Personal information
- Born: October 20, 1899 Pettigrew, Arkansas, U.S.
- Died: December 20, 1978 (aged 79) Salem, Oregon, U.S.
- Home town: Portland, Oregon, U.S.

Sport
- Country: United States
- Sport: Wrestling
- Events: Freestyle and Folkstyle
- College team: Oregon State
- Team: USA

Medal record
Men's freestyle wrestling
Representing the United States
Olympic Games
| Gold medal – first place | 1924 Paris | 61 kg |

= Robin Reed (wrestler) =

Olympic wrestler

Robin Reed (October 20, 1899 - December 20, 1978) was an American amateur and professional wrestler, and wrestling coach. Throughout his amateur wrestling career he never lost a wrestling match, official or unofficial, to anyone at any weight class. Reed won a gold medal in freestyle wrestling at the 1924 Summer Olympics. He led Oregon State to its first team national championship, and as a collegiate wrestler, he consistently wrestled in the 170-pound weight division, despite his actual weight being close to 140 pounds. Reed later wrestled professionally and was a World Welterweight Champion.

==Early years==
===High school===
Reed was born in Pettigrew, Arkansas. He grew up in Portland, Oregon and first started wrestling at Portland's Franklin High School, where he took a class on wrestling in order to get out of having to take gym. Reed is quoted as saying, "I needed gymnasium credits to graduate from high school, but I didn't want any gym because I was already getting all the exercise I needed operating an air hammer at the shipyards. I was only 125 pounds and could barely hold onto that air hammer, so I was getting all the gym I needed." He learned wrestling quickly, going undefeated throughout his time in high school.

===College===
After high school, Reed attended Oregon State University (then known as Oregon Agricultural College), and won every match he competed in, winning the 125-pound National AAU championship in 1921 and the 135-pound championship in 1922 and 1924 (he didn't win a title in 1923, though he still won every match he competed in). While still a student at Oregon State, he coached the local Corvallis High School wrestling team to win the Oregon state championship.

==Olympics==
While still attending Oregon State, Reed participated in the Pacific Northwest Olympic team trials. He entered the 145.5, 158.5, 174.0, and 192.0 pound weight classes, winning at each weight class. At the Olympics, he entered the 134.5 pound weight class (the second lowest) and pinned all of his opponents, including fellow Oregon State teammate Chester Newton in the finals. It was widely established that Reed had the ability to pin every member of U.S. Olympic team, including team members who won gold at 191 pounds and heavyweight.

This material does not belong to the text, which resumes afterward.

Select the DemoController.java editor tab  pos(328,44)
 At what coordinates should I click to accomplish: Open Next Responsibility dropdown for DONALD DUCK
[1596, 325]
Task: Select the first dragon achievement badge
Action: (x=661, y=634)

Prior to the 1924 Olympic competition, Reed was hitch-hiking from his home in Oregon to New York City, in route to join the U.S. Olympic team. Reed stopped at Iowa State University and asked the coach if he could work out when it came time practice. When the coach refused, Reed asked if he first pinned every member of the wrestling team, could he then work out with the team. The coach agreed, and Reed proceeded to pin each Iowa State wrestler prior to practice and earned his workout. At the 1924 Paris Olympics, Reed who only weighed around 135 lbs., bet he could pin Harry Steel, the American heavyweight gold medalist, and did so five times within fifteen minutes. It is widely believed that if the rules had permitted it, Reed could have won the gold medal in every weight class.

==Post-Olympics==
===Coaching and professional wrestling===
Upon his return from the Olympics, Reed retired from his amateur wrestling career having never lost a match, a feat matched only by Japan's Osamu Watanabe. While still a student, he became coach of the Oregon State wrestling team, and led them to win the national AAU championship in 1926, Oregon State's first team national championship in any sport.

In late 1926, he began competing on the professional wrestling circuit, a career he would follow for 10 years. He trained with other feared wrestlers such as Martin Burns and John Pesek, who helped refine his submission skills. He notably lost against Pesek in a private workout match. Reed reportedly took Pesek down before Pesek overwhelmed Reed with his larger size and aggressive catch wrestling skills. Reed's greatest accomplishment in pro wrestling was winning the World Welterweight Championship.

===Later life===
In 1936, he went into the real estate business following his career in professional wrestling. In December 1936, Reed survived a suicide attempt following a lawsuit from his ex-wife. Reed resided off the Oregon coast the remainder of his life. In 1971, Reed finished up his college degree at the age of 72. He died in 1978 at the age of 79.

He was inducted into the National Wrestling Hall of Fame as a Distinguished Member in 1978, the Oregon Sports Hall of Fame inaugural class in 1980, and the Oregon State University Athletics Hall of Fame in 1988.